An extensively trypsin-digested Na+/K+-ATPase, which retains the ability to hind Na+, K+, and ouabain, consists of four fragments of the α- subunit that contain all 10 transmembrane a domains, and the β-subunit, a fraction of which is cleaved at Arg142-Gly143. In previous studies, we solubilized this preparation with a detergent and mapped the relative positions of several transmembrane helices of the subunits by chemical cross- linking. To determine if these detected helix-helix proximities were representative of those existing in the bilayer prior to solubilization, we have now done similar studies on the membrane-bound preparation of the same digested enzyme. After oxidative sulfhydryl cross-linking catalyzed by Cu2+-phenanthroline, two prominent products were identified by their mobilities and the analyses of their N termini. One was a dimer of a 11-kDa α-fragment containing the H1-H2 helices and a 22-kDa α-fragment containing the H7-H10 helices.
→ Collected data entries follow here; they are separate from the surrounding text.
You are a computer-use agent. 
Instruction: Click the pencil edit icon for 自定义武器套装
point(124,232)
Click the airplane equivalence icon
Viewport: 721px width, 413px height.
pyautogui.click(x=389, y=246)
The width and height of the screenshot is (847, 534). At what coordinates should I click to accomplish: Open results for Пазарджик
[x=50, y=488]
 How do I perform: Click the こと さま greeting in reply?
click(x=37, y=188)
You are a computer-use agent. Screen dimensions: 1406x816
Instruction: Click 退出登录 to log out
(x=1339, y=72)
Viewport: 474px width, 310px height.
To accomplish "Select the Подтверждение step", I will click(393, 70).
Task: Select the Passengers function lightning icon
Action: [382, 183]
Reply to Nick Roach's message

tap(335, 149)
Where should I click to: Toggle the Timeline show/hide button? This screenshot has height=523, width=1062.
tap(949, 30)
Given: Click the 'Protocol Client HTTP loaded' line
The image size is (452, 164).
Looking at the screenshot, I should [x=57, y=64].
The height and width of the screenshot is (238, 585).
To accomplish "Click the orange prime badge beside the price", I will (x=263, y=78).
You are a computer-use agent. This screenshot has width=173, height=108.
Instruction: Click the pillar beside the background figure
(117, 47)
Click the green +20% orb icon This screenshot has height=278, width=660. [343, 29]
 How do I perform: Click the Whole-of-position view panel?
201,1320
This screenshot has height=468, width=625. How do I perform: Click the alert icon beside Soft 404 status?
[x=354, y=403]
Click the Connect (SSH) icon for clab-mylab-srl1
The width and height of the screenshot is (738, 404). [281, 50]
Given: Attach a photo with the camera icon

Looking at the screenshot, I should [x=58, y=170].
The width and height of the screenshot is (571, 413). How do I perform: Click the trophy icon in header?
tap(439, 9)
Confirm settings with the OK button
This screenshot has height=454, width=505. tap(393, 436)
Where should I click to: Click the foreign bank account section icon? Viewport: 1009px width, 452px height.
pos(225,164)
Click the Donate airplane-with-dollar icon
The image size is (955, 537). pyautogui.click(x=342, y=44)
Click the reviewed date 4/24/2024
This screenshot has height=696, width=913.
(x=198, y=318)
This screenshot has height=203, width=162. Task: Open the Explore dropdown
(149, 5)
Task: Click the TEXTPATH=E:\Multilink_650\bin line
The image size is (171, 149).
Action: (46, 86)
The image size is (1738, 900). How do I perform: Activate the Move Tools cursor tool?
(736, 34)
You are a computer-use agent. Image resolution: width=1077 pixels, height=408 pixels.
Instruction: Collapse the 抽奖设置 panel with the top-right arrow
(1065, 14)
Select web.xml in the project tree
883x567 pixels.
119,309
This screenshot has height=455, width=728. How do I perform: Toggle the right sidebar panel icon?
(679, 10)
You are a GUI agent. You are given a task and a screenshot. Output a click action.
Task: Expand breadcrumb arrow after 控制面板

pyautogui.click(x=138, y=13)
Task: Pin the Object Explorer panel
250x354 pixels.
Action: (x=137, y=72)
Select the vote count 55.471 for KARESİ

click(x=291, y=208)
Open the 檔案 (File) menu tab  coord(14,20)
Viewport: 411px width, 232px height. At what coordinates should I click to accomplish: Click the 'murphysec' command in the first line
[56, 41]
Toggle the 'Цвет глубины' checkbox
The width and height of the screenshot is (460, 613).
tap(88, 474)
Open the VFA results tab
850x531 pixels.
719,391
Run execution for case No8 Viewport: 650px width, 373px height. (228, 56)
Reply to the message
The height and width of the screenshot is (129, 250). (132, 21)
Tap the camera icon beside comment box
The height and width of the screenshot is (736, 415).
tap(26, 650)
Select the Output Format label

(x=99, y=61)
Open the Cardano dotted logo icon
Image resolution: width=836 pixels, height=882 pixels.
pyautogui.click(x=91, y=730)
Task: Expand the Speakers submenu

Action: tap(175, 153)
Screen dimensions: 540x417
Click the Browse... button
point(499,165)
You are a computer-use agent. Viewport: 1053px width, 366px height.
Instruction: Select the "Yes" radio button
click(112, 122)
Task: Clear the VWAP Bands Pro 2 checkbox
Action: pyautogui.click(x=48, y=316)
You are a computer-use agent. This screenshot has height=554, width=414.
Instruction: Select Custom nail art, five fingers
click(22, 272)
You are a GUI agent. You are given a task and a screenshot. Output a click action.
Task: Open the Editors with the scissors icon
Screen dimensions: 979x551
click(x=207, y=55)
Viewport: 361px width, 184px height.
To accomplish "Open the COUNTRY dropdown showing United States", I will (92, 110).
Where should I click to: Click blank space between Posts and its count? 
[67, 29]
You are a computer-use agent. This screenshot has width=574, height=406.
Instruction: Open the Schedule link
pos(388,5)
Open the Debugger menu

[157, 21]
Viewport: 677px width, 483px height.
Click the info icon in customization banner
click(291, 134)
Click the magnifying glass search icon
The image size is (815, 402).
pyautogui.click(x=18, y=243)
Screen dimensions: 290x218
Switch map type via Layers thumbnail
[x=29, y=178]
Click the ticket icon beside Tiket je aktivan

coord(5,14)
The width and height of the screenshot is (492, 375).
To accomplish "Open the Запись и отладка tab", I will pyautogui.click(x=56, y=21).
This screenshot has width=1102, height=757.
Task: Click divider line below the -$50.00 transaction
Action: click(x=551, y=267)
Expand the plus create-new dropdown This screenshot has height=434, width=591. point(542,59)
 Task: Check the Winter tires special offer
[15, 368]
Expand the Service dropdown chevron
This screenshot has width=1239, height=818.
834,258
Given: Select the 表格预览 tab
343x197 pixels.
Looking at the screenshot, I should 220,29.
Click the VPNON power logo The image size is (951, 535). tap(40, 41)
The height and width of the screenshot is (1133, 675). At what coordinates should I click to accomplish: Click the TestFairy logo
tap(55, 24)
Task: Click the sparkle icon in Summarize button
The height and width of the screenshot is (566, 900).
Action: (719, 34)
This dimer seemed to be the same as that obtained in the solubilized preparation. The other product was a trimer of the above two a-fragments and that fraction of β whose extracellular domain was cleaved at Arg142-Gly143. This product was different from a similar one of the solubilized preparation in that the latter contained the predominant fraction of β without the extracellular cleavage. The cross- linking reactions of the membrane preparation, but not those of the solubilized one, were hindered specifically by Na+, K+, and ouabain. These findings indicate that (a) the H1-H2 transmembrane helices of a are adjacent to some of its H7-H10 helices both in solubilized and membrane- bound states, (b) the alignment of the residues of the single transmembrane helix of β with the interacting H1-H2 and H7-H10 helices of a is altered by detergent solubilization and by structural changes in the extracellular domain of β, and (c) the three-dimensional packing of the interacting transmembrane helices of a and β are regulated by the specific ligands of the enzyme.